同書巻末に掲載された「産地別の木地玩具工人と木地玩具一覧表」において、佐藤丑蔵の製作する木地玩具の種類は40を超える。これに代表されるようにこけし作者は玩具や日用雑器と並んでこけしを製作していたが、
“昭和の初めごろになって、セルロイドやブリキ製の大量安価な玩具がどしどし作られるようになると、だんだん売れ行きが悪くなり、同二十四年、五年ごろになると、そのうちの特殊なもの(こけし・えずこ・輪投げなど)は別として、次から次へと姿を消して行った。”
大人の蒐集家相手に生きながらえたこけしと違い、同じ作者が製作する木地製品でありながら、かつて先進であった多くの木地玩具は時代の移り変わりとともにその需要を失ってしまったのである。第2次こけしブーム以降はこけし専業の作者が増え、現在ではほとんど見ることのできない玩具もあることから、この頒布は木地屋の仕事の記録としても習俗の記録としても貴重なものだったと言える。

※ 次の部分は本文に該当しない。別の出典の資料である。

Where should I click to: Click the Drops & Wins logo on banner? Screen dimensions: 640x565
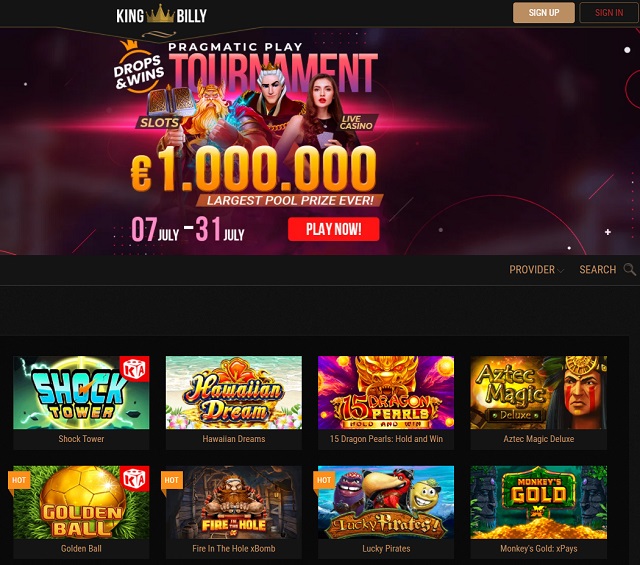[x=138, y=67]
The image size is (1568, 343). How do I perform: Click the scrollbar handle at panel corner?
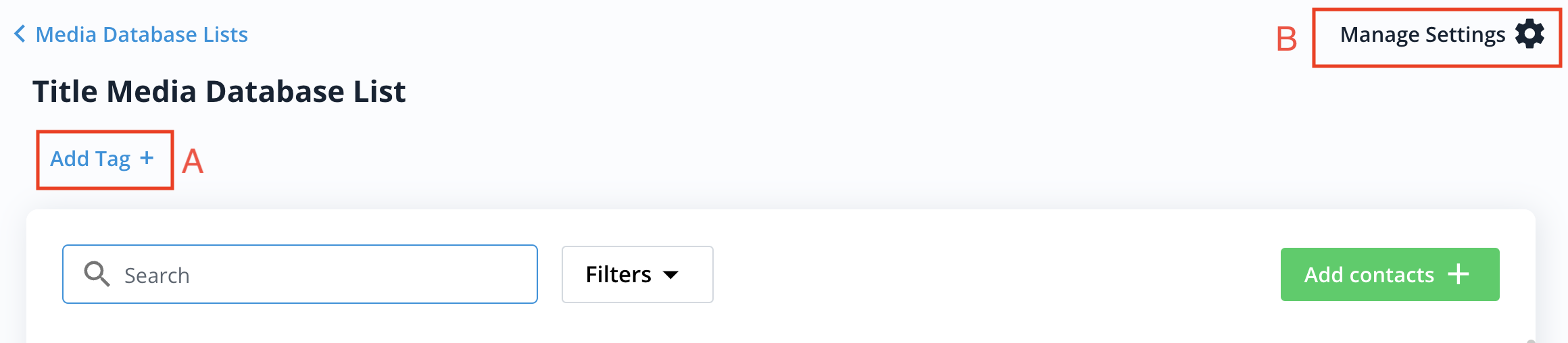pos(1531,341)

こけしの製作に関連しているためと考えられるが、これら戦後に製作された木地玩具も彩色には基本的に、こけし同様に染料を用いている。
新地などの作者が如何にして見本となる木地玩具を入手したかであるが、青根の丹野倉治は明治15年頃から新地や箱根から木地製品を仕入れていた。明治18年に工場を設立して、東京の田代寅之助を招へいするとともに、箱根や日光の木地玩具、雑器を見本として移入したという。伊沢為次郎、でぶ寅(寅治郎)という箱根の木地師が伊沢を追って青根を訪れたのもこの頃である。伊沢らはまだ二人挽きをしていた東北の地に一人挽きの新技術を伝え、明治20年代頃の青根や新地には弥治郎や新地、蔵王高湯など各地の工人が集まり技術を研鑽した。一人挽きの習得は木地挽きの効率を向上するだけでなく、華やかな巻絵の色付けを可能にした。つまり、技術とデザインが同時期に箱根・小田原方面より流入し、蔵王東麓の木地玩具や小道具の製作に大きな影響を与えたのである。特に弥治郎系のこけしの描彩は一人挽きへの移行とともに、それまでの簡素な手描き模様から巻絵を主体とした模様へ一変したと考えられる。
伊沢はこけしを作らなかったというが、例えば「うなゐの友」掲載の大山の臼と杵には図案化された菊模様があしらわれており、このような箱根・小田原方面の玩具の彩色が新地など東北のこけしの胴模様の描彩に影響を与えていたかどうかも興味深い。
菅野新一の木地玩具関連の著作
菅野は木地玩具関連の書籍として、本書以降に昭和41年「東北の木地玩具-新地・弥治郎・鳴子を中心として」(郷土玩具研究シリーズ第1期第三巻、発行・郷土玩具研究会)の著・監修、昭和51年発行の「日本の木地玩具」(編集・季刊「銀花」編集部、発行・文化出版局)の監修を務めた。
また、「蔵王東の木ぼこ 版画と解説」の初版は昭和17年8月発行、昭和45年に未来社より復刻されたが、ここでも弥治郎や新地の旧来の木地玩具を挿絵とともに紹介している。
菅野がこけし蒐集や研究のフィールドワークを行ったのは地元白石を含む蔵王東麓であったが、東北地方で明治以降に木地玩具が発展したのも遠刈田新地を中心とした蔵王東麓であったため、この分野の研究において菅野は第一人者となった。